What does this have to do with enterprise search? In short, “findability” is an increasingly heavy lift due to the size and number of content repositories. We want to define quality findability as optimal relevance and recall.
A search technology era ago, publishers, libraries, content management solution providers were focused on human curation of non-database content, and applying controlled vocabulary categories derived from decades of human managed terminology lists. Automated search provided highly structured access interfaces to what we now call unstructured content. Once this model was supplanted by full text retrieval, and new content originated in electronic formats, the proportion of human categorized content to un-categorized content ballooned.
Hundreds of models for automatic categorization have been rolled out to try to stay ahead of the electronic onslaught. The ones that succeed do so mostly because of continued human intervention at some point in the process of making content available to be searched. From human invented search algorithms, to terminology structuring and mapping (taxonomies, thesauri, ontologies, grammar rule bases, etc.), to hybrid machine-human indexing processes, institutions seek ways to find, extract, and deliver value from mountains of content.
This brings me to a pervasive theme from the conferences I have attended this year, the synergies among text mining, text analytics, extractor/transformer/loader (ETL), and search technologies. These are being sought, employed and applied to specific findability issues in select content domains. It appears that the best results are delivered only when these criteria are first met:
- The business need is well defined, refined and narrowed to a manageable scope. Narrowing scope of information initiatives is the only way to understand results, and gain real insights into what technologies work and don’t work.

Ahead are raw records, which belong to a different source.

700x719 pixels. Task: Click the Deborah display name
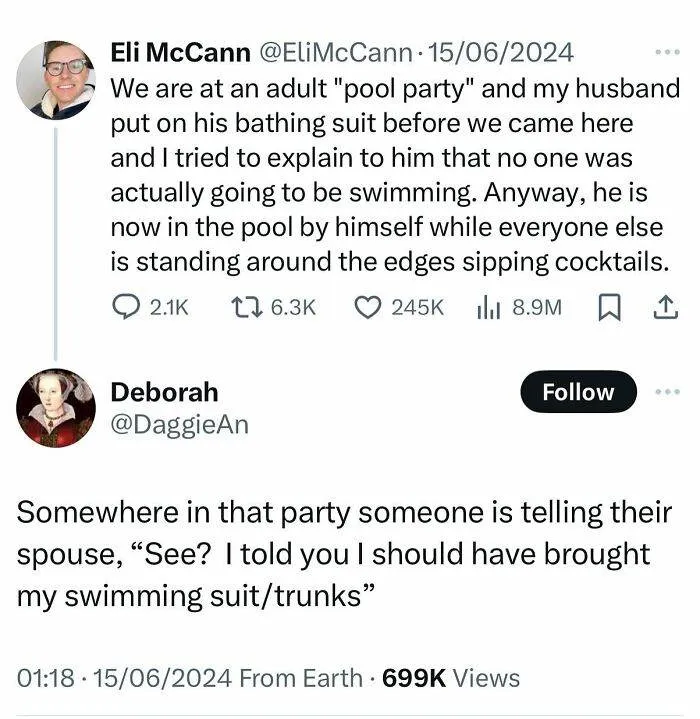[163, 392]
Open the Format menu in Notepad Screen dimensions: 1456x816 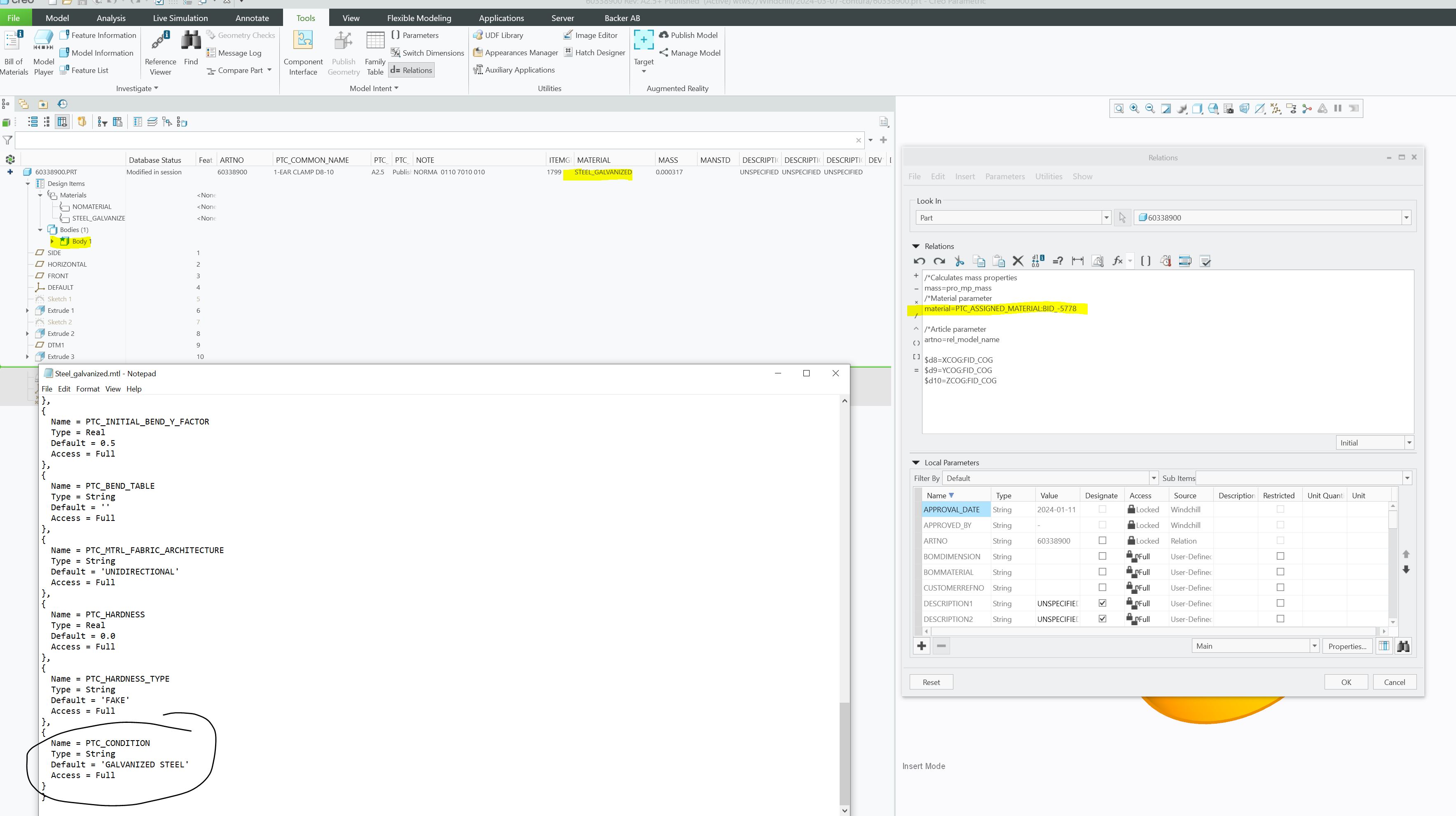[x=88, y=389]
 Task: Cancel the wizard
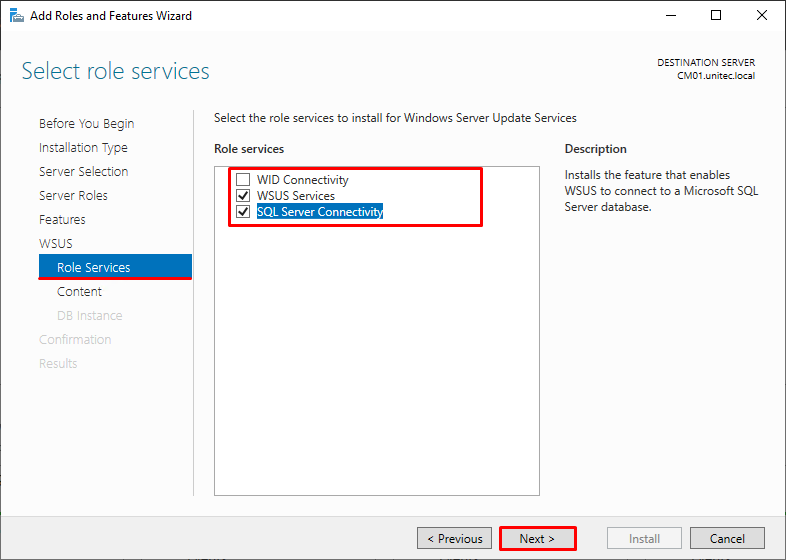pos(727,538)
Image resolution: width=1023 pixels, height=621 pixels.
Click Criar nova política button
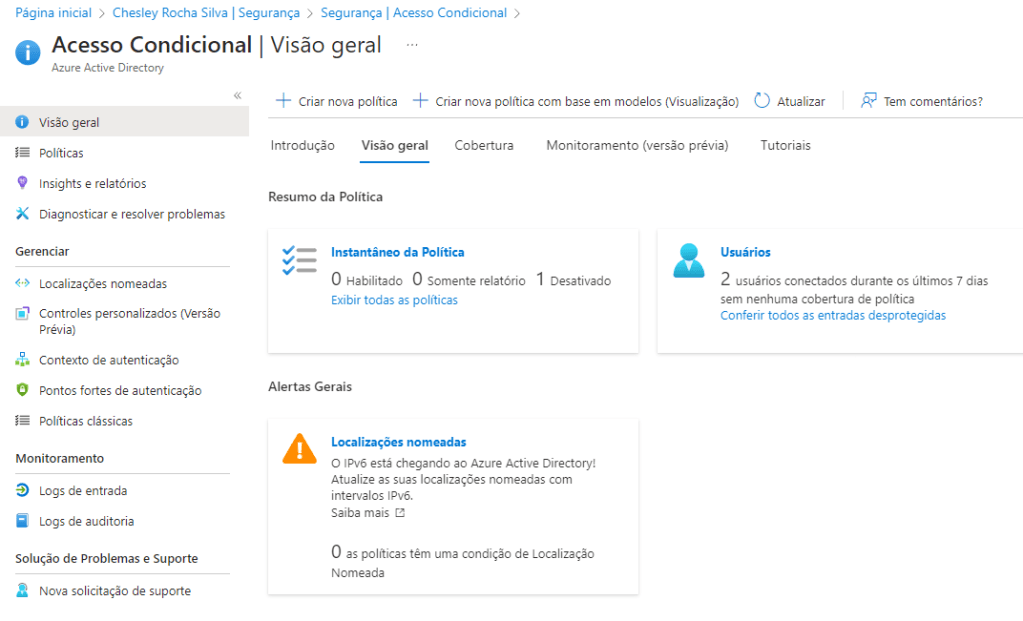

- The domain of content that has high value content is carefully selected. I have long maintained that a significant issue is the amount of redundant information that we pile up across every repository. By demanding that our search tools crawl and index all of it, we are placing an unrealistic burden on search technologies to rank relevance and importance.
- Apply pre-processing solutions such as text-mining and text analytics to ferret out primary source content and eliminate re-packaged variations that lack added value.
- Apply pre-processing solutions such as ETL with text mining to assist with content enhancement, by applying consistent metadata that does not have a high semantic threshold but will suffice to answer a large percentage of non-topical inquiries. An example would be to find the “paper” that “Jerry Howe” presented to the “AMA” last year.
Business managers together with IT need to focus on eliminating redundancy by utilizing automation tools to enhance unique and high-value content with consistent metadata, thus creating solutions for special audiences needing information to solve specific business problems. By doing this we save the searcher the most time, while delivering the best answers to make the right business decisions and innovative advances. We need to stop thinking of enterprise search as a “big data,” single engine effort and instead parse it into “right data” solutions for each need.